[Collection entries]
►
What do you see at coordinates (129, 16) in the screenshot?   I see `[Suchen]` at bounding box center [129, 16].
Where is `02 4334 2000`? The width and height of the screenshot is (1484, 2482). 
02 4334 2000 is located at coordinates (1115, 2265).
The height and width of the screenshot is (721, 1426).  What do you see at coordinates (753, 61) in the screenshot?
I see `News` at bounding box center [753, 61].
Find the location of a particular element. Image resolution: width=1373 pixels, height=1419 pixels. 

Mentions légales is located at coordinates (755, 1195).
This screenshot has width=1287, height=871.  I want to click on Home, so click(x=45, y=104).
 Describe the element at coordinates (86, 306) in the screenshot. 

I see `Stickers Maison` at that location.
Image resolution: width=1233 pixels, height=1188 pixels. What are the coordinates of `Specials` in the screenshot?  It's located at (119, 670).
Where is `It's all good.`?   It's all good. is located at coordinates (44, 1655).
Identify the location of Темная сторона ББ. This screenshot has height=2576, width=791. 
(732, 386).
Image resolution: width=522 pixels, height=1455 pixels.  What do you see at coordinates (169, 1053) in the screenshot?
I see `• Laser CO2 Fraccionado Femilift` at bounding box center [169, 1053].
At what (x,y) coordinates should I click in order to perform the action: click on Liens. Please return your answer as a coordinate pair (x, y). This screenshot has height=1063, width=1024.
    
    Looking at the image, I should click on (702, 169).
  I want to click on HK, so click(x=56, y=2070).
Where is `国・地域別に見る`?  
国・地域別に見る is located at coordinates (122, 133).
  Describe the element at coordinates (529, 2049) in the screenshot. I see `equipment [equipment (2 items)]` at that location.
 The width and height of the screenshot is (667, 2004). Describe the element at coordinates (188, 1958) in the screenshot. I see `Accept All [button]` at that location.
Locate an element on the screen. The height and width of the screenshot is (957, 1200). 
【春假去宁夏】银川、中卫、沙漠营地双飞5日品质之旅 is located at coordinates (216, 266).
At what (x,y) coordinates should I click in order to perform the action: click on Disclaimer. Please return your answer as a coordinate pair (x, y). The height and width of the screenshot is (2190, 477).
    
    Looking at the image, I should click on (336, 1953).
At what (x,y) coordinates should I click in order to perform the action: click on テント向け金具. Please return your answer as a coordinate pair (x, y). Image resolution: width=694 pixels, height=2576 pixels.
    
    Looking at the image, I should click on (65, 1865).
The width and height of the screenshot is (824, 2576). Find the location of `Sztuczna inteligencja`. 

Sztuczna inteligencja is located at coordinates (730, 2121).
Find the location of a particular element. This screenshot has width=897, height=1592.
◄
Reproduce all of the records above word for word, keeping every line in its original order.

ANSWER BELOW
What do you see at coordinates (129, 16) in the screenshot?   I see `[Suchen]` at bounding box center [129, 16].
Where is `02 4334 2000`? The width and height of the screenshot is (1484, 2482). 
02 4334 2000 is located at coordinates (1115, 2265).
The height and width of the screenshot is (721, 1426).  What do you see at coordinates (753, 61) in the screenshot?
I see `News` at bounding box center [753, 61].
Find the location of a particular element. Image resolution: width=1373 pixels, height=1419 pixels. 

Mentions légales is located at coordinates (755, 1195).
This screenshot has width=1287, height=871.  I want to click on Home, so click(x=45, y=104).
 Describe the element at coordinates (86, 306) in the screenshot. 

I see `Stickers Maison` at that location.
Image resolution: width=1233 pixels, height=1188 pixels. What are the coordinates of `Specials` in the screenshot?  It's located at (119, 670).
Where is `It's all good.`?   It's all good. is located at coordinates (44, 1655).
Identify the location of Темная сторона ББ. This screenshot has height=2576, width=791. 
(732, 386).
Image resolution: width=522 pixels, height=1455 pixels.  What do you see at coordinates (169, 1053) in the screenshot?
I see `• Laser CO2 Fraccionado Femilift` at bounding box center [169, 1053].
At what (x,y) coordinates should I click in order to perform the action: click on Liens. Please return your answer as a coordinate pair (x, y). This screenshot has height=1063, width=1024.
    
    Looking at the image, I should click on (702, 169).
  I want to click on HK, so click(x=56, y=2070).
Where is `国・地域別に見る`?  
国・地域別に見る is located at coordinates (122, 133).
  Describe the element at coordinates (529, 2049) in the screenshot. I see `equipment [equipment (2 items)]` at that location.
 The width and height of the screenshot is (667, 2004). Describe the element at coordinates (188, 1958) in the screenshot. I see `Accept All [button]` at that location.
Locate an element on the screen. The height and width of the screenshot is (957, 1200). 
【春假去宁夏】银川、中卫、沙漠营地双飞5日品质之旅 is located at coordinates (216, 266).
At what (x,y) coordinates should I click in order to perform the action: click on Disclaimer. Please return your answer as a coordinate pair (x, y). The height and width of the screenshot is (2190, 477).
    
    Looking at the image, I should click on (336, 1953).
At what (x,y) coordinates should I click in order to perform the action: click on テント向け金具. Please return your answer as a coordinate pair (x, y). Image resolution: width=694 pixels, height=2576 pixels.
    
    Looking at the image, I should click on (65, 1865).
The width and height of the screenshot is (824, 2576). Find the location of `Sztuczna inteligencja`. 

Sztuczna inteligencja is located at coordinates (730, 2121).
Find the location of a particular element. This screenshot has width=897, height=1592.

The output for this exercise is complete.